South Wales exports now embedded in London’s Speedy Wunderground / Windmill DIY ecosystem, MORN have already generated serious buzz despite having just a single track to their name. That alone was enough to land them on Glastonbury’s Emerging Talent longlist, with debut release ‘Modern Man’ - part of Speedy’s Single Series - balancing doom and beauty with impressive restraint. Early days still, but for anyone tuned into the Speedy sound, MORN feel hard to ignore in 2026.

 


 

Bleech 9:3

 

 

Another potent export from Ireland’s seemingly endless production line, Bleech 9:3 are a fervent four-piece building serious momentum on the strength of their electric alt-grunge live shows. Word of mouth - bolstered by support slots alongside the likes of Keo - has travelled fast, with the band delivering screeching sermons that push against the dominant narrative and leave sweat-soaked converts in their wake. A must-see live prospect heading into 2026.

 


 

Rabbitfoot

 

 

A folky post-rock outfit shrouded in mystique, Rabbitfoot have built serious word-of-mouth momentum without a single release on streaming.
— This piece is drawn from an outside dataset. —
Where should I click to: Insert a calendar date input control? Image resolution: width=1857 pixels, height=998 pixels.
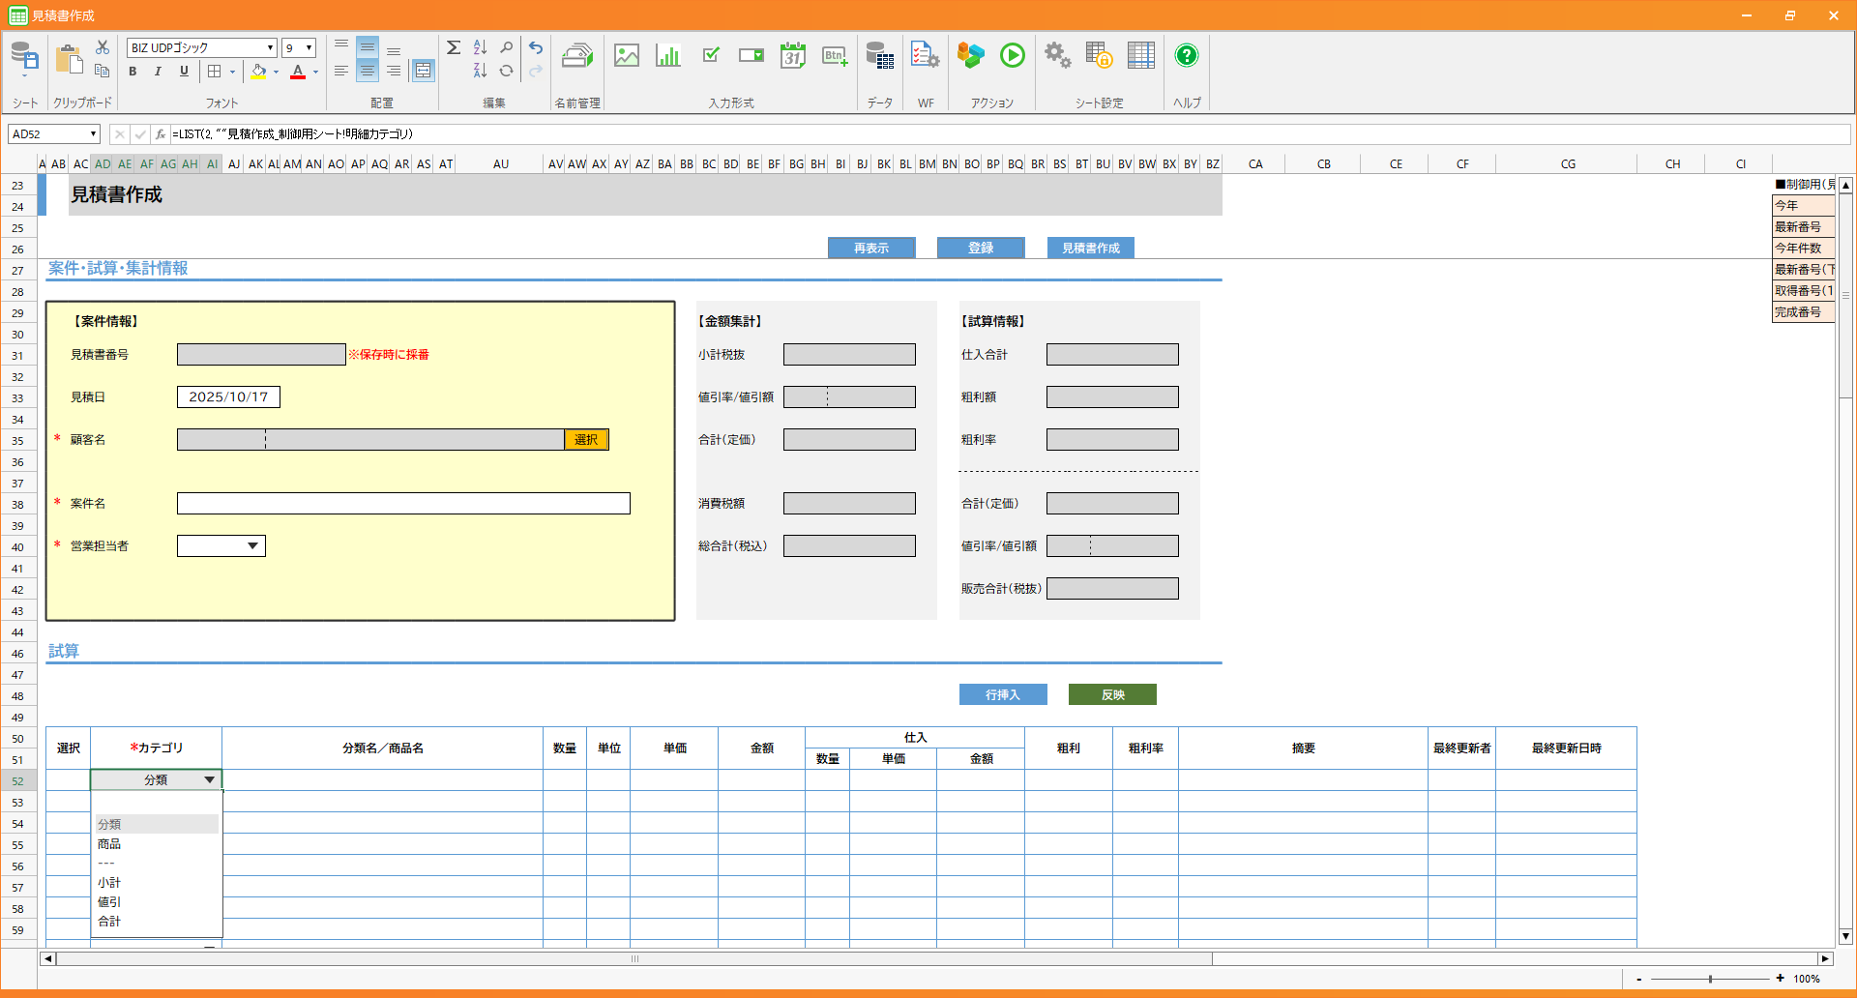click(792, 56)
Frequent Windmill shows and standout sets at major new-band showcases - including a widely lauded appearance at Left of the Dial - have made their idiosyncratic arrangements and leftfield instrumentation hard to ignore. Rarely does a band generate this level of buzz without recorded music, and it makes Rabbitfoot one of the most intriguing prospects heading into 2026.

 


 

Truthpaste

 

 

A Manchester six-piece who bask in their own weirdness, Truthpaste fuse electronic folk and pop into something playful, expansive, and deeply human. Their songs capture the whirlwind of tight-knit lives, dressed up with drum machines, sax, and violin, and powered by an energy that keeps pulling you back for more. Inherently fun and full of coming-of-age warmth, Truthpaste feel poised to find a much wider audience as 2026 rolls on.